ShipStation Now Uses AWS And Amazon Fulfillment To Automatically Ship From eBay, Sears And Other Marketplaces

ShipStation today unveiled a first-of-its-kind service to leverage Amazon Web Services and Amazon.com’s fulfillment capability to automatically ship products sold by online retailers through multiple marketplaces.

The new module coordinates the data exchange between the marketplace, the buyer and the carrier. It consolidates the purchases made from multiple channels such as eBay and Sears and manages the shipping through carriers such as FedEx and UPS.

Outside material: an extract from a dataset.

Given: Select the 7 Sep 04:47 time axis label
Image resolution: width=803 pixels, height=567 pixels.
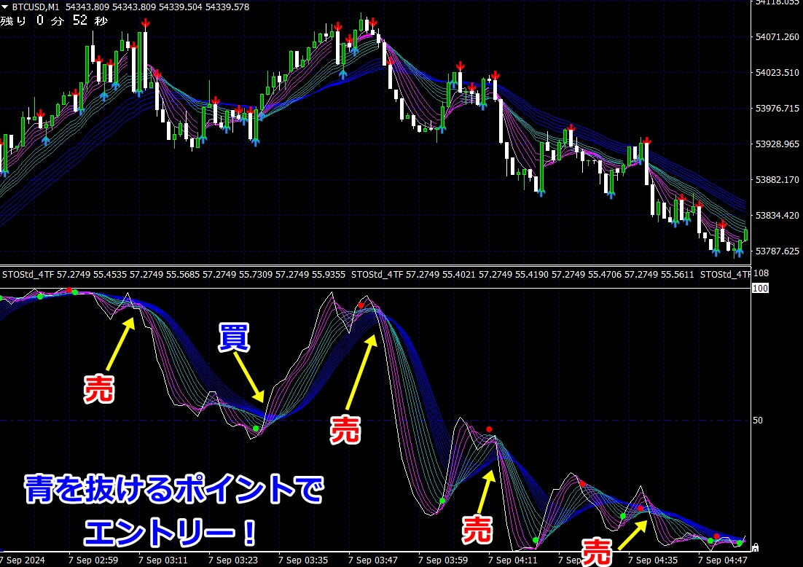Looking at the screenshot, I should coord(724,560).
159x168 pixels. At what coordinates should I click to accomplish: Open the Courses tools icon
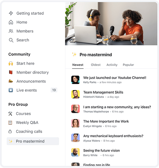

Before, retailers could send orders through Amazon and have all the fulfillment done for them. But for products sold on other marketplaces, they would have to do all the work themselves. ShipStation’s new service means all the fulfillment goes through Amazon no matter what marketplace was used to buy the product. No more stuffing boxes, no more making stickers — Amazon does it all.

ShipStation uses Amazon s3 to store the data for the shipping orders and uses AWS to send high-volume email on behalf of the retailer. This saves ShipStation a lot of money that it can pass on to the customer. Before, a retailer would sell through multiple channels but only use Amazon fulfillment for products it sold through Amazon.com. That made it easier for retailers who sold through Amazon but for every other marketplace, such as eBay, it meant doing the fulfillment manually.

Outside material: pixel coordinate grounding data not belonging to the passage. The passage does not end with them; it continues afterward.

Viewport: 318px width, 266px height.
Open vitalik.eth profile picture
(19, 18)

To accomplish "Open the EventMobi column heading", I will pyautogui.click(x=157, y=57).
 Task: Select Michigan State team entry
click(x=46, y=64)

Many of the companies that use the cloud depend on AWS. But for retailers, ShipStation’s new module offers the capability to get the most out of the AWS infrastructure and the Amazon.com fulfillment technology, arguably the most sophisticated in the world.

ShipStation is pioneering a new space. It’s representative of other companies that have successfully leveraged Amazon’s platform to differentiate among its competitors in the market. The three-year-old, Austin-based ShipStation competes with other shipping solutions, such as ShipWorks, which offers a software solution.